Bengkulutoday.com – Sekolah Rakyat Provinsi Bengkulu menggelar Open House sekaligus membuka Masa Pengenalan Lingkungan Sekolah (MPLS) Tahun Ajaran 2026/2027 yang dirangkaikan dengan peringatan satu tahun berdirinya Sekolah Rakyat, Senin (20/7). Kegiatan tersebut dihadiri Gubernur Bengkulu Helmi Hasan, Kepala Sekolah Rakyat Bengkulu Yuliarma Yenni, jajaran pemerintah, serta para siswa dan orang tua.
Gubernur Bengkulu Helmi Hasan mengatakan, Sekolah Rakyat merupakan program Presiden Prabowo Subianto yang bertujuan mengurangi angka kemiskinan melalui pendidikan berkualitas bagi anak-anak dari keluarga kurang mampu. Menurutnya, pembangunan sekolah tersebut menjadi bukti bahwa kebijakan efisiensi anggaran pemerintah benar-benar dikembalikan kepada masyarakat dalam bentuk pembangunan fasilitas pendidikan. "Selama ini efisiensi seakan-akan menyalahkan pemerintah pusat. Padahal, inilah bentuk efisiensi, di mana anggaran yang selama ini tidak sampai ke rakyat dikembalikan kepada masyarakat dalam bentuk pembangunan sekolah," ujarnya.
Helmi menambahkan, pembangunan Sekolah Rakyat di Kabupaten Kaur bersama Sekolah Garuda memiliki nilai investasi sekitar Rp1 triliun. Ia mengajak kepala sekolah, guru, dan orang tua untuk bersama-sama mengawal program tersebut agar berjalan sesuai tujuan.

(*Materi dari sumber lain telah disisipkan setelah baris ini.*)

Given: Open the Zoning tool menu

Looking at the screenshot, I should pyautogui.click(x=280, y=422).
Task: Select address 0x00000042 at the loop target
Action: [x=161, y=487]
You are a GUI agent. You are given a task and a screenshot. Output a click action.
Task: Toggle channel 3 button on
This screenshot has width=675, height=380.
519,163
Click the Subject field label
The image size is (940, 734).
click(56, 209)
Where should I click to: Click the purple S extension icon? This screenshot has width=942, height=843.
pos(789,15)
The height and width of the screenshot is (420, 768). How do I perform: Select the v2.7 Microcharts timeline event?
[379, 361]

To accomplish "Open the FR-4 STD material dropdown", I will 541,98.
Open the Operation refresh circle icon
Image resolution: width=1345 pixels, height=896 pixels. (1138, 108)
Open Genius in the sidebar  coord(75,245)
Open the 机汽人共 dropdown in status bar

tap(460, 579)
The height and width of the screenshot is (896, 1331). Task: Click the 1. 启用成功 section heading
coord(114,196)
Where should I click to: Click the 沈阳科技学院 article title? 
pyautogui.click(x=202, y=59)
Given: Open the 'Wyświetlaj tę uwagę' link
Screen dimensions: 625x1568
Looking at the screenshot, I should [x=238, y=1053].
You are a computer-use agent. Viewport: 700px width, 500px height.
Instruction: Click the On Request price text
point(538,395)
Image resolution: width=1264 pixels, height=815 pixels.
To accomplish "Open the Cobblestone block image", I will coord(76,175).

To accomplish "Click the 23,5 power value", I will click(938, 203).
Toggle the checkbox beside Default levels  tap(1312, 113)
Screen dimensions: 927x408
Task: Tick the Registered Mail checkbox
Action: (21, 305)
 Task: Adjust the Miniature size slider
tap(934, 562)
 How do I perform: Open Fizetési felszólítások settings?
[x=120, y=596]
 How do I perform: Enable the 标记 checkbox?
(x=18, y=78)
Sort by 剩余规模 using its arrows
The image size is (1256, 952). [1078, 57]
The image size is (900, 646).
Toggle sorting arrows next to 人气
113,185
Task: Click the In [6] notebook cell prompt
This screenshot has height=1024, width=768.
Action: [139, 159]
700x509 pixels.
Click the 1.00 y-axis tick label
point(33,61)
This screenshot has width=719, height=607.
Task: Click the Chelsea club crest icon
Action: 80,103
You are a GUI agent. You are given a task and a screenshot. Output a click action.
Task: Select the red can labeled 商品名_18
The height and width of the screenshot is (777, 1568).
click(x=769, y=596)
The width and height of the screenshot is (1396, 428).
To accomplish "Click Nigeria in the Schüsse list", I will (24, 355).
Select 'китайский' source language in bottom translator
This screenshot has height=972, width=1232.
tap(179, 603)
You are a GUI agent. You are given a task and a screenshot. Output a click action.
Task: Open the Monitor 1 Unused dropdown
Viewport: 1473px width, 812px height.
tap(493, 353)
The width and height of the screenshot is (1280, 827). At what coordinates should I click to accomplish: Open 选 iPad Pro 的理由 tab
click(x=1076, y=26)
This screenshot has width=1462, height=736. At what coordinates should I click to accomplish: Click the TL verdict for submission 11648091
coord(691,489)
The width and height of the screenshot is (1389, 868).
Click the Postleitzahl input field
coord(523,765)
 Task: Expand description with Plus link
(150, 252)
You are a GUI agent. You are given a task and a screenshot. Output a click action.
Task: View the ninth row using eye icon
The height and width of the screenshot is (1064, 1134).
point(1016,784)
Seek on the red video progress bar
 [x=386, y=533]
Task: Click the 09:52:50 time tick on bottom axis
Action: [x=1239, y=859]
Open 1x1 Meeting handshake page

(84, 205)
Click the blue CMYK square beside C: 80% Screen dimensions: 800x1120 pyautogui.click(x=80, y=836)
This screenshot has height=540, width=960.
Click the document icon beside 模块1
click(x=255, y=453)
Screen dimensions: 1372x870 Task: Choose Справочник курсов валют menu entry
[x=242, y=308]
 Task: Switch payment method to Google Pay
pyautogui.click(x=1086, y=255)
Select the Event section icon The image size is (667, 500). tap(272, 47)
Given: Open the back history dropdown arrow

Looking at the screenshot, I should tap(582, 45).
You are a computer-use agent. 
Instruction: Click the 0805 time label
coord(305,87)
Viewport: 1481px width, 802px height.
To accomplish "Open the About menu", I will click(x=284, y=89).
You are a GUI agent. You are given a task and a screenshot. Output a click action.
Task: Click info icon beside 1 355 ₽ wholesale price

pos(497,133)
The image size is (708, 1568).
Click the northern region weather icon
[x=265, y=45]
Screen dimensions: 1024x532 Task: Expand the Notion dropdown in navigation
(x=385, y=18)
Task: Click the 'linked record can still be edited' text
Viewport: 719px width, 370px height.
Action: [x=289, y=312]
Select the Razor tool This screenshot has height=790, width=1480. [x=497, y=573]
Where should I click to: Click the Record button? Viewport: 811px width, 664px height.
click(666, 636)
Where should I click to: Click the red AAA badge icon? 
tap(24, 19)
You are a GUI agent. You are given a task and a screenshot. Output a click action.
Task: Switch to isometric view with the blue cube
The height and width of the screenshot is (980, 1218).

Selain itu, Pemerintah Provinsi Bengkulu juga akan memprioritaskan perbaikan toilet SMA, SMK, dan SLB yang menjadi kewenangan provinsi melalui APBD tahun depan karena masih banyak yang belum memenuhi standar.
Sementara itu, Kepala Sekolah Rakyat Bengkulu Yuliarma Yenni menjelaskan, Sekolah Rakyat berdiri di atas lahan seluas enam hektare milik Pemerintah Provinsi Bengkulu dan menyelenggarakan pendidikan jenjang SD, SMP, hingga SMA. Pada Tahun Ajaran 2026/2027, sekolah tersebut menerima sebanyak 262 peserta didik yang terdiri dari 52 siswa SD, 90 siswa SMP, dan 120 siswa SMA yang berasal dari berbagai kabupaten dan kota di Provinsi Bengkulu.
Yuliarma menegaskan, Sekolah Rakyat merupakan program strategis Presiden Prabowo Subianto yang dirancang untuk memberikan kesempatan pendidikan kepada anak-anak dari keluarga kurang mampu sehingga mampu meningkatkan taraf hidup mereka. "Program dari Bapak Prabowo ini dirancang untuk mengurangi angka kemiskinan. Harapannya, sekolah ini mampu mengangkat derajat orang tua dan anak-anak yang kurang mampu melalui pendidikan yang berkualitas," ujarnya.
Melalui peringatan satu tahun berdirinya Sekolah Rakyat yang dirangkaikan dengan Open House dan pembukaan MPLS Tahun Ajaran 2026/2027, seluruh pihak berharap program tersebut dapat melahirkan generasi unggul dari Bengkulu. Sinergi antara pemerintah, tenaga pendidik, dan orang tua diharapkan menjadi kunci keberhasilan Sekolah Rakyat dalam mewujudkan pemerataan pendidikan sekaligus mendukung upaya memutus rantai kemiskinan melalui dunia pendidikan.